Given data:
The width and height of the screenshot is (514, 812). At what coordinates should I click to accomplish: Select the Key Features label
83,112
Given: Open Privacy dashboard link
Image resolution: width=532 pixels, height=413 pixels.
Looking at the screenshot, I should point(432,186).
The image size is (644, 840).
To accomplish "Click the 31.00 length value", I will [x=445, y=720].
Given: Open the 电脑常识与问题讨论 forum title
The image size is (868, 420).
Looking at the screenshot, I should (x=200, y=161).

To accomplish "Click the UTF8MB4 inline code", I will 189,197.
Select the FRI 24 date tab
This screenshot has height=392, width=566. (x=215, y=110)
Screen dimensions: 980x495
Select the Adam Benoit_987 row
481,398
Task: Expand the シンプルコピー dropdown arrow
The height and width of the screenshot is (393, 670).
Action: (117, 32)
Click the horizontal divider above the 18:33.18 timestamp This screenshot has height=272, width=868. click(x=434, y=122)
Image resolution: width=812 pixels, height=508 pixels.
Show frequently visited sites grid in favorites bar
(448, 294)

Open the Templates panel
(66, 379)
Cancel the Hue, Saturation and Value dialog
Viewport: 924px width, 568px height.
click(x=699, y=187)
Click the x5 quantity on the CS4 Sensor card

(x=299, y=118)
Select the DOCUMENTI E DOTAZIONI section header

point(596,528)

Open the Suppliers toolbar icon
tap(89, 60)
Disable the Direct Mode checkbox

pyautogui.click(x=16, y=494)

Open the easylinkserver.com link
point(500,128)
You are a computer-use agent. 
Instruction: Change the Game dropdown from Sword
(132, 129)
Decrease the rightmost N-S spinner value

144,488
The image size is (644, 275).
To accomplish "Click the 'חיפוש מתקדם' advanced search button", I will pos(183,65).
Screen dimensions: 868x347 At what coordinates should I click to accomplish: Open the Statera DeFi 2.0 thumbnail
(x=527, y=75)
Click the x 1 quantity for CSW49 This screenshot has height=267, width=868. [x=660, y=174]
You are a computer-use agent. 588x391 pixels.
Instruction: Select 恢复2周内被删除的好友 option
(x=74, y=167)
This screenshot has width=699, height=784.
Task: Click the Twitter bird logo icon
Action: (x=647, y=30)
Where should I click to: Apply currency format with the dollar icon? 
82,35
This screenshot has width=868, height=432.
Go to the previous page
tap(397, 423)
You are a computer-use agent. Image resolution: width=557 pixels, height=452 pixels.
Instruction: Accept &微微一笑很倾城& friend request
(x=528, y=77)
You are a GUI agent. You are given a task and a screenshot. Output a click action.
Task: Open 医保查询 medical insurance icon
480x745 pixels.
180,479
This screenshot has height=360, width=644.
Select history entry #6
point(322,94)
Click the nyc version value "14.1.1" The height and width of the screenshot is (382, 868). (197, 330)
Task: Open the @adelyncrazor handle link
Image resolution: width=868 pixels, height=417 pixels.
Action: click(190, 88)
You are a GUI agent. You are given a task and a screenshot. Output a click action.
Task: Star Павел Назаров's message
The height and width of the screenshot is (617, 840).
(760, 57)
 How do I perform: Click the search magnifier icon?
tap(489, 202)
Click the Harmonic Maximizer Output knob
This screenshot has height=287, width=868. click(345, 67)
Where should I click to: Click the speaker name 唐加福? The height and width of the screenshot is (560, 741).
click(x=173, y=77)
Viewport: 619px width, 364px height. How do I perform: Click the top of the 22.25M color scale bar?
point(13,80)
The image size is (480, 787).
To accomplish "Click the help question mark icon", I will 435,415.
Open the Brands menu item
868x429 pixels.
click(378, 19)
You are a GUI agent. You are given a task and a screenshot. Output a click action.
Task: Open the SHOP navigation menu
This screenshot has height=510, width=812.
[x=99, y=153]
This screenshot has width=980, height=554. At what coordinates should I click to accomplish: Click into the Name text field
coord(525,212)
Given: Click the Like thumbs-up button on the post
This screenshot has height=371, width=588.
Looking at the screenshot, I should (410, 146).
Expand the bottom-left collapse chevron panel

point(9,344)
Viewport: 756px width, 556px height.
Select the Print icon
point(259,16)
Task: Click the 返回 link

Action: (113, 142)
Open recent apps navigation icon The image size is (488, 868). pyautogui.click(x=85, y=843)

Problem description: Look through the entries above and say how many lines hold the word "menu", giving the number alone.

Written solution: 2